Thoughtful details like those are present throughout the whole building, from the tiny lockers you can use to keep your keys and phone safe in the giant dance studio to the bars that run across the changing room cubicles that provide extra hanging space.
They’ve even made the reception area extra vast so it will never get clogged up with school children, sports teams and other users.
Every tiny detail of the Queen’s Diamond Jubilee Centre seems to have been designed to be as practical, simple and as stress-free as possible.
The important things, the sports hall and swimming pools, are a vast improvement on the grubby Ken Marriott centre’s and would easily compete with any others in the region.
The under-floor heated sports hall is much bigger, containing six badminton courts instead of four, while the pool is so attractive that you immediately, instinctively, want to dive in head first.
Both the sports hall and swimming pools are carefully heated and cooled to make sure they’re always the right temperature.
New additions include a sauna and steam room, and the former, I’m told, will have an array of scented steams wafted through it including the manager’s favourite steam room aroma, peppermint.
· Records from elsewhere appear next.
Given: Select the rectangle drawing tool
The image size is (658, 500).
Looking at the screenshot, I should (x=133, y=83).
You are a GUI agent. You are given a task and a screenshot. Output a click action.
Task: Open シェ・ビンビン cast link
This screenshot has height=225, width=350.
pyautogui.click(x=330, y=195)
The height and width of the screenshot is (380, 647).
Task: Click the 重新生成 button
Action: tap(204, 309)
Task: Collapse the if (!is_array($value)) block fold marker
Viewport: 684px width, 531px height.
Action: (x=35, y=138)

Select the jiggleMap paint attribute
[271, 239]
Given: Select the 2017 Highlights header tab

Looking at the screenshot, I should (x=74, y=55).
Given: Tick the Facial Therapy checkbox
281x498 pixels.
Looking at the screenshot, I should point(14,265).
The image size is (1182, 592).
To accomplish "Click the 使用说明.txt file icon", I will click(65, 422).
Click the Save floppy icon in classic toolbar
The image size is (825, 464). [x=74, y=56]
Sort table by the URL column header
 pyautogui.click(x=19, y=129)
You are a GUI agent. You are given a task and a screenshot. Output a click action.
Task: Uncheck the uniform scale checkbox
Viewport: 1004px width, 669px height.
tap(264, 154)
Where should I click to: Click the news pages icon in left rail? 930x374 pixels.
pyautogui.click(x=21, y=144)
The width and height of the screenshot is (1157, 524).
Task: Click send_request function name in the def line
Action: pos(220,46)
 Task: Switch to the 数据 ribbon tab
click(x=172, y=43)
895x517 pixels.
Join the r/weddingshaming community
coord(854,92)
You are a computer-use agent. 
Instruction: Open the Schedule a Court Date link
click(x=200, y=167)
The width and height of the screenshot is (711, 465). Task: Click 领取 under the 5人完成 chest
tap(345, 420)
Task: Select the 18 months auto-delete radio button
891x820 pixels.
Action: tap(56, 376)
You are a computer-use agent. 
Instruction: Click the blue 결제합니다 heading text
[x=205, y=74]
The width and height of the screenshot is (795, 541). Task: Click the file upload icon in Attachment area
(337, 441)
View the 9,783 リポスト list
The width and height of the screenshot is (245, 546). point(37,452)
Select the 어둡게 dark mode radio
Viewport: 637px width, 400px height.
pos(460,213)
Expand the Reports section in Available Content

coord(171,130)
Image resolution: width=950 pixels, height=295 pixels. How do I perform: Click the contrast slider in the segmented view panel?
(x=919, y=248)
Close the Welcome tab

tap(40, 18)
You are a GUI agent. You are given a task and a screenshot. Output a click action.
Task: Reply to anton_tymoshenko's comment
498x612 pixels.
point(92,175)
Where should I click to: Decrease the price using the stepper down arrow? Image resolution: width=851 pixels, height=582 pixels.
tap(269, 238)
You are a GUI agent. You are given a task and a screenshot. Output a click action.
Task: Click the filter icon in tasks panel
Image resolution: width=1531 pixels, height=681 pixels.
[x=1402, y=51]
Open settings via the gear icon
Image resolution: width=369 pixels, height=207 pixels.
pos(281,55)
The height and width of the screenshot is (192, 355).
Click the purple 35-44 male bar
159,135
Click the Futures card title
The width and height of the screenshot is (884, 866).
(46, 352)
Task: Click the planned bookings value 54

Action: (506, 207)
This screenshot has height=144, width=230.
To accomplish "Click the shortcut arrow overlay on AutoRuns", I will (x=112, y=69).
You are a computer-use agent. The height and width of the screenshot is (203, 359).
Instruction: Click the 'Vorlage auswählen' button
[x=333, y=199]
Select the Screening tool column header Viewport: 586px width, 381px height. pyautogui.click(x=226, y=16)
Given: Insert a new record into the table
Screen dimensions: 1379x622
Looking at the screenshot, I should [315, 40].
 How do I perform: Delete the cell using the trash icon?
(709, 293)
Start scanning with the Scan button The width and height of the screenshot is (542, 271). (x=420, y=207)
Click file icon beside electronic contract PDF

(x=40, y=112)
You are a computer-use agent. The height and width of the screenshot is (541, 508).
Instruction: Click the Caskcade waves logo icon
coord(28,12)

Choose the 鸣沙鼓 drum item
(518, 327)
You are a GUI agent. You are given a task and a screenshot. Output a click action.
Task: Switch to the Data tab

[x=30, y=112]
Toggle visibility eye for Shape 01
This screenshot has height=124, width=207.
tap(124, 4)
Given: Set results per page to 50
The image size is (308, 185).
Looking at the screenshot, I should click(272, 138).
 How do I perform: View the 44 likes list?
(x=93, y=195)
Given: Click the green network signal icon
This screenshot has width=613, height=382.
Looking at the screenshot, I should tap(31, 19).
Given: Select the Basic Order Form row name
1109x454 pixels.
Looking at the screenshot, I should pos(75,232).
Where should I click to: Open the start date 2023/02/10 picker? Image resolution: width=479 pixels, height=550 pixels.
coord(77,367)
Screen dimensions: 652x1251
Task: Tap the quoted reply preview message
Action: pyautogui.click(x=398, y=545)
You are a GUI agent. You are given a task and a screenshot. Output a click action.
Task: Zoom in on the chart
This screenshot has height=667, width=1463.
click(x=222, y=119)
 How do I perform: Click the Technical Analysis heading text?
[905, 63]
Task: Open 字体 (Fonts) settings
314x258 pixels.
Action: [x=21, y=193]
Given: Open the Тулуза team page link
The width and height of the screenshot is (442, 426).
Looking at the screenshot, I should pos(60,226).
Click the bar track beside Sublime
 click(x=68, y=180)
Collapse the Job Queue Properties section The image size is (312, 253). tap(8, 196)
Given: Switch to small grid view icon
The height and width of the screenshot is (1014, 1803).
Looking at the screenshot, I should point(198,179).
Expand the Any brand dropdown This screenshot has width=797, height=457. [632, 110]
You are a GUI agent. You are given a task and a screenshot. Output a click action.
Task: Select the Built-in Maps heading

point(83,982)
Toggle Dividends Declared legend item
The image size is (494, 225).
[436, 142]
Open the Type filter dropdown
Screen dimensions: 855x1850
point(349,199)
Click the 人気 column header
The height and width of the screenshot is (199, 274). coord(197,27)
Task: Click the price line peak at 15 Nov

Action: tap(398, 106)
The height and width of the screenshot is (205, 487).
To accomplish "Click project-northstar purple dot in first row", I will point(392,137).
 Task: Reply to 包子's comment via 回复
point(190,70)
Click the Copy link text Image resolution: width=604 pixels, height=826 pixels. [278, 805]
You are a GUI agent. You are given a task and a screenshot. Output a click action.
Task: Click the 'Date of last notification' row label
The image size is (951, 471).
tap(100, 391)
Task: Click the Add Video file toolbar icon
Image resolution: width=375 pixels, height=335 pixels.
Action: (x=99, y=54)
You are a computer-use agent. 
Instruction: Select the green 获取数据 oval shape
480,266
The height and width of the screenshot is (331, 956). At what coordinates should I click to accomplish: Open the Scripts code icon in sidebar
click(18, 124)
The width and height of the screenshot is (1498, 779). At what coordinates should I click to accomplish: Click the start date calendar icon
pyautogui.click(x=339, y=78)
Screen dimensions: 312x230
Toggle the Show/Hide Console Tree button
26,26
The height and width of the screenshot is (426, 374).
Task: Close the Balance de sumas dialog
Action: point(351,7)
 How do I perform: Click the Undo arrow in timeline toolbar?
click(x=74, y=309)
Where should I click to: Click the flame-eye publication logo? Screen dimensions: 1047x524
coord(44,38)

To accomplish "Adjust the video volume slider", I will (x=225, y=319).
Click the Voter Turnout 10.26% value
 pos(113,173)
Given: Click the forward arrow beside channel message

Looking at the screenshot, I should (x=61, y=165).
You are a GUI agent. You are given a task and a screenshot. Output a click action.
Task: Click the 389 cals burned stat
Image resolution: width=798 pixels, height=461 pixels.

There’s also two studios, a smaller one and a larger dance studio that’s the size of a small sports hall and is the first in the UK to have arcade-style dance mats.
The smaller studio is bright and, like the centre’s climbing wall, over-looks the town’s athletics track, which probably isn’t a bad view to have in front of you if you’re doing yoga, or have just spent half an hour grappling with a climbing wall.
I could probably talk all day about the centre’s many nerdy, but impressive details (the LED lighting and its eco-friendly wood-burning boiler, and so on), but they’re probably not as interesting as the fact that everywhere I went, I wanted to get involved.
It’s all so new, well designed and aesthetically pleasing that I wanted to vault up the climbing wall (I’m almost certain I couldn’t, but that’s not the point), dive into the swimming pool and sprint across the sports hall with a football before smashing it at some goal-post, and I don’t think it was quite the same at the old Ken Marriott.
Aside from not having any squash courts, there’s not a bad thing to say about the Queen’s Diamond Jubilee Centre – it’s big, looks amazing, and it’s ours.
* Basic gym or pool access is £22 a month, or £39 for access to both.